--- START ---
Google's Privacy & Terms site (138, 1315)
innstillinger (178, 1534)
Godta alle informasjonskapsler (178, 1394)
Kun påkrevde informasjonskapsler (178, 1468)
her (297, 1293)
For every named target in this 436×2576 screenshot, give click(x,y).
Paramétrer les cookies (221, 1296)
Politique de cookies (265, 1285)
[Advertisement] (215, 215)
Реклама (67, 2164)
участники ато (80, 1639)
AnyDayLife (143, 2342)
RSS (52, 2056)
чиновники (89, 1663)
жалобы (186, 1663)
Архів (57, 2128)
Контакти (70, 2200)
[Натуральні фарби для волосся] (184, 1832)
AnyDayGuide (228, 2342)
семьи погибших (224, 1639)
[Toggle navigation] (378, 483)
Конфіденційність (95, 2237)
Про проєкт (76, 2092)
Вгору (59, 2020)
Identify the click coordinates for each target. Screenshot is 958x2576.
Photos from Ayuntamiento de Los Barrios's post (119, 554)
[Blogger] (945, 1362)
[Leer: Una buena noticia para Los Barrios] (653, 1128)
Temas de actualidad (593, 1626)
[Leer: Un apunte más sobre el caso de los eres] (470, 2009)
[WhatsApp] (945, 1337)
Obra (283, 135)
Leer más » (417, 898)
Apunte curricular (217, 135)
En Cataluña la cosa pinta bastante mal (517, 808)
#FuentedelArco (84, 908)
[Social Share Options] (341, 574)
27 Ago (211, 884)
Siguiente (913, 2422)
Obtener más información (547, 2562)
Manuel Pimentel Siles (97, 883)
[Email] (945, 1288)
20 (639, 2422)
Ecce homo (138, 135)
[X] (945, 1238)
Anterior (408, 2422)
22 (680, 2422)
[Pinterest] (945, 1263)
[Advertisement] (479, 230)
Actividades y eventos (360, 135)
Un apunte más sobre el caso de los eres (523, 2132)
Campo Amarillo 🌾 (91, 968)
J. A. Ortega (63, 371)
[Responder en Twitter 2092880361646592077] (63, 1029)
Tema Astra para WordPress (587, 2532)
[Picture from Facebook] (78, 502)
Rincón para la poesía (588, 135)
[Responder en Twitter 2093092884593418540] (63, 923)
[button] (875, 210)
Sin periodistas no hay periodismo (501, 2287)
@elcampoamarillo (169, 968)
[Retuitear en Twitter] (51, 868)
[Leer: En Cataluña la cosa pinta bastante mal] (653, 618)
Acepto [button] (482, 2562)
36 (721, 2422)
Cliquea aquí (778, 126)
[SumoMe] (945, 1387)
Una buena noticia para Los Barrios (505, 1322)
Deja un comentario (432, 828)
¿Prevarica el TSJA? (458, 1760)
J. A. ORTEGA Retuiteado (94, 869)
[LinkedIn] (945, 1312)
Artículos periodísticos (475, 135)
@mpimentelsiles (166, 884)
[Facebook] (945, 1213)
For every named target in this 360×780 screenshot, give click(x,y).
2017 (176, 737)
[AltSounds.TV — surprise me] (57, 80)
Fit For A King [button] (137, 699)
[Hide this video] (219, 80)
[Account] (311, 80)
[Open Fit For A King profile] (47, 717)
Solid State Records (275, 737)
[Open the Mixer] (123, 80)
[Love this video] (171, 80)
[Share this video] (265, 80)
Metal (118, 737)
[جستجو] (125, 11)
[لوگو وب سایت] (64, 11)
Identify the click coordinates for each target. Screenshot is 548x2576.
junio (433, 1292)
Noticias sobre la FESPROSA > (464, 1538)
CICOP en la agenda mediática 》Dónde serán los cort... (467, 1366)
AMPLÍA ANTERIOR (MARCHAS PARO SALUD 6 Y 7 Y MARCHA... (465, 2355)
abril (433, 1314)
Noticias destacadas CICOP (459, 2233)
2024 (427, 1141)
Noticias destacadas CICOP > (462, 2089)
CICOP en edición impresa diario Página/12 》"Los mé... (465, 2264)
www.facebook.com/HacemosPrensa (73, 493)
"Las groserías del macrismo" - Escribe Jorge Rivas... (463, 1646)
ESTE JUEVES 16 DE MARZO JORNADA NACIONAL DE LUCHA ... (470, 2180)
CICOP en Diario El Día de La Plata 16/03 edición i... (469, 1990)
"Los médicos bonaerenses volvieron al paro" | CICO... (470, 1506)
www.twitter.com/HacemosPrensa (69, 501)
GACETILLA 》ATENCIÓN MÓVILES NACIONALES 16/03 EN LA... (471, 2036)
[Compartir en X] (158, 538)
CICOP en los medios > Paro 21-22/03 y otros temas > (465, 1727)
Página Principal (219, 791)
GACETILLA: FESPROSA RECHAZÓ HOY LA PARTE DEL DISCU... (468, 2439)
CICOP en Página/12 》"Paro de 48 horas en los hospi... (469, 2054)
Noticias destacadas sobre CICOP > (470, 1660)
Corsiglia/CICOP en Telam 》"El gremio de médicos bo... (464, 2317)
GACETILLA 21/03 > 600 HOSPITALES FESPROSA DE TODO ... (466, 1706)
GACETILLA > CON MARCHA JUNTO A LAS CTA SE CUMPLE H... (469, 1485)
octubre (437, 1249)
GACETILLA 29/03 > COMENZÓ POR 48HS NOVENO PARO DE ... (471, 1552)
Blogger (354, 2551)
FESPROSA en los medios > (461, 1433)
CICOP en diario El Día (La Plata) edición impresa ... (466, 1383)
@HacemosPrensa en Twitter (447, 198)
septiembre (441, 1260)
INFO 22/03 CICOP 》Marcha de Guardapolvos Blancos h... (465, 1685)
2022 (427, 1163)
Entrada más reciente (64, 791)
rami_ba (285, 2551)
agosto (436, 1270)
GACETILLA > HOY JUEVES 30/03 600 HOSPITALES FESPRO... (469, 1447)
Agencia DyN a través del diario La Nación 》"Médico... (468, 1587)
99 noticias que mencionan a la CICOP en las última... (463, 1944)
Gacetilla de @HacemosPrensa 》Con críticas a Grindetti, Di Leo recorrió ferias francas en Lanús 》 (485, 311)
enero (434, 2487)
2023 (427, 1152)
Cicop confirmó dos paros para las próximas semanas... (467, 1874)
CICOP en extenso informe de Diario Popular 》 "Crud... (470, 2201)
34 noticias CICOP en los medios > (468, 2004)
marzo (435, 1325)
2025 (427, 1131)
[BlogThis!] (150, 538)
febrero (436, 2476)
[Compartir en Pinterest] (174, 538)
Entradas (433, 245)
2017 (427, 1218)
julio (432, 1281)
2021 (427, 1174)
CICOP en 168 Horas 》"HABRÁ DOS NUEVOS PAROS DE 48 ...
--- END ---
Activity>
Would you print exactly, and only, the lines of the data above from the line with "Cicop confirmó dos" through the line with "2017 (427, 1218)", inclusive?

Result below>
Cicop confirmó dos paros para las próximas semanas... (467, 1874)
CICOP en extenso informe de Diario Popular 》 "Crud... (470, 2201)
34 noticias CICOP en los medios > (468, 2004)
marzo (435, 1325)
2025 (427, 1131)
[BlogThis!] (150, 538)
febrero (436, 2476)
[Compartir en Pinterest] (174, 538)
Entradas (433, 245)
2017 (427, 1218)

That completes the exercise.